Given request: Rewrite only the lines starting with the line containing "The height and width of the screenshot is (418, 791)." and going on through the line containing "will pyautogui.click(x=126, y=176).", swapping "comment header" for "post header" and leaving everything else unchanged.

Items:

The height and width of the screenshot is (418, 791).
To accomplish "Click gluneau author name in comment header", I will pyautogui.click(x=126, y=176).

--

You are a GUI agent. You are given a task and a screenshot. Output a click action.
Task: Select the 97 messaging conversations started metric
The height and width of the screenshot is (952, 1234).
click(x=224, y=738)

---

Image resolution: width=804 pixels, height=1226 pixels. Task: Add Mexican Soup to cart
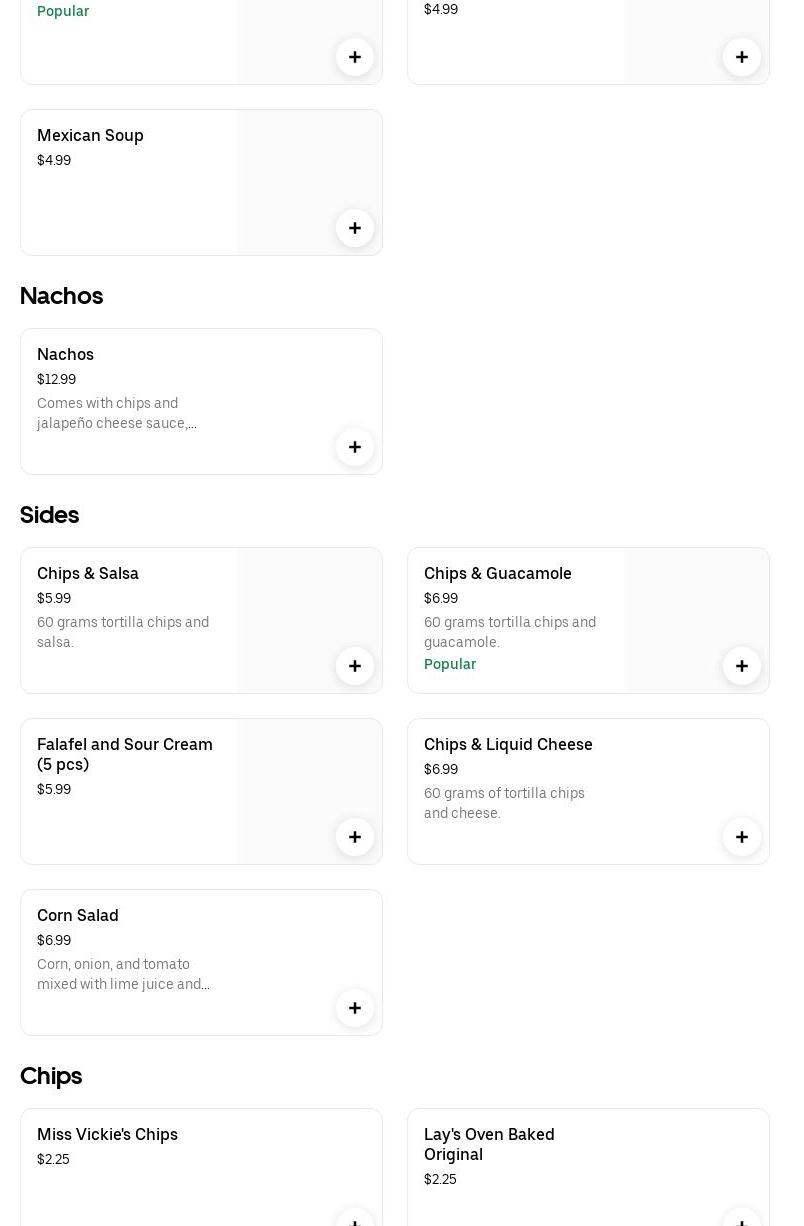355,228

Answer:
The height and width of the screenshot is (418, 791).
To accomplish "Click gluneau author name in post header", I will pyautogui.click(x=126, y=176).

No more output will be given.